Texto para leitura:

#####

Não adianta. Dá para ir ao infinito nas justificativas sobre o comportamento antiético individual e, por isso, ele nunca deveria ser o foco de cruzadas éticas. É uma armadilha. Só que, infelizmente, tanto a mídia quanto as empresas ainda fazem das pessoas (físicas ou jurídicas) seu foco nessas ocasiões.

JUSTICEIROS, NÃO!

Vivemos em um mundo tão cansado e farto da falta de ética que, mais e mais, idealizamos os justiceiros, já reparou? Alguém que nos lave a honra. O cinema e a TV refletem isso com perfeição, em personagens como o protagonista da série Dexter ou em todos os super-heróis da Marvel ou da DC Comics. Até Frankenstein foi transformado em justiceiro agora (e foi desfigurado! Ficou bonito e sexy! Tema para outra coluna…)

Pois algumas empresas criaram seu próprio justiceiro também, transformando o departamento de compliance em justiceiro corporativo. Pelo que chega aos meus ouvidos (e que deve ser no máximo metade do que acontece), barbaridades são cometidas contra as pessoas e sua capacidade de tomar iniciativas em nome de fazer justiça com as próprias mãos.

Não deveria ser assim, há alternativas. Punições localizadas não bastam nem no quesito ”exemplo“. A melhor resposta (até que surja outra) já existe dentro das próprias empresas, em processos e métodos. Muita gente reclama dessas fórmulas de prateleira, mas o fato é que são realmente úteis: dão os parâmetros de ação, facilitam a vida na correria do dia a dia, funcionam como um template em cima do qual se pode criar se for necessário.

Quero dar dois exemplos dessas fórmulas: a do exame ético da tomada de decisões e a da auditoria preventiva nos locais com maior potencial de falta de ética.

#####

(Dados de elementos e de posição no texto)
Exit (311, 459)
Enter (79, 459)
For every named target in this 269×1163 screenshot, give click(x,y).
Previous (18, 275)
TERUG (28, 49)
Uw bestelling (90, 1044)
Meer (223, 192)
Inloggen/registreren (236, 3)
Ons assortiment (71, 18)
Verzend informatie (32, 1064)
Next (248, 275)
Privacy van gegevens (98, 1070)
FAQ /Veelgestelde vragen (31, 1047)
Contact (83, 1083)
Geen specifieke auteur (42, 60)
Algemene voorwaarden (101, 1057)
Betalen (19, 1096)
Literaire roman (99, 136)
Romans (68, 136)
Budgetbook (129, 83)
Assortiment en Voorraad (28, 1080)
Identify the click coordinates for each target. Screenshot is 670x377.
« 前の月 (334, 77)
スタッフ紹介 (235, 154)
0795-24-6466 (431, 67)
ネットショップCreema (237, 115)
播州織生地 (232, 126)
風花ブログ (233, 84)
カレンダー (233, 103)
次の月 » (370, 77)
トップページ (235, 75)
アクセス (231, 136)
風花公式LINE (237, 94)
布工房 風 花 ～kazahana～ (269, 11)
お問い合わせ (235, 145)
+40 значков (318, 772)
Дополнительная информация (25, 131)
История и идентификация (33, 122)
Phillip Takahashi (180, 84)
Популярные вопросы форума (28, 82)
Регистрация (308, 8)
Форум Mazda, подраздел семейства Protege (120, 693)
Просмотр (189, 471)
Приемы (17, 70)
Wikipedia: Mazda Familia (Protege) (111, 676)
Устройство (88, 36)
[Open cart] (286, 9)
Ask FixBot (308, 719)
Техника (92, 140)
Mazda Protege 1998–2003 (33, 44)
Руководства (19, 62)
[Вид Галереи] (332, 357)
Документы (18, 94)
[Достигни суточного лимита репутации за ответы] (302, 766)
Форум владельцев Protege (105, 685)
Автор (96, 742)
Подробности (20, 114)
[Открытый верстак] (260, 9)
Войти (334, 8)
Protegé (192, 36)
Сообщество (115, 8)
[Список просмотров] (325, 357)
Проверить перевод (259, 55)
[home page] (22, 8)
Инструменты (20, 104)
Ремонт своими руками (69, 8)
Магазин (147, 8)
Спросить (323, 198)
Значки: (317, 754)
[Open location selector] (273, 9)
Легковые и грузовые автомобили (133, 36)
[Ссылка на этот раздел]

#####

Segundo o texto sobre ética nas empresas, qual departamento algumas empresas transformaram em justiceiro corporativo? Não é preciso consultar os registros.

Resultado do exercício: O departamento de compliance.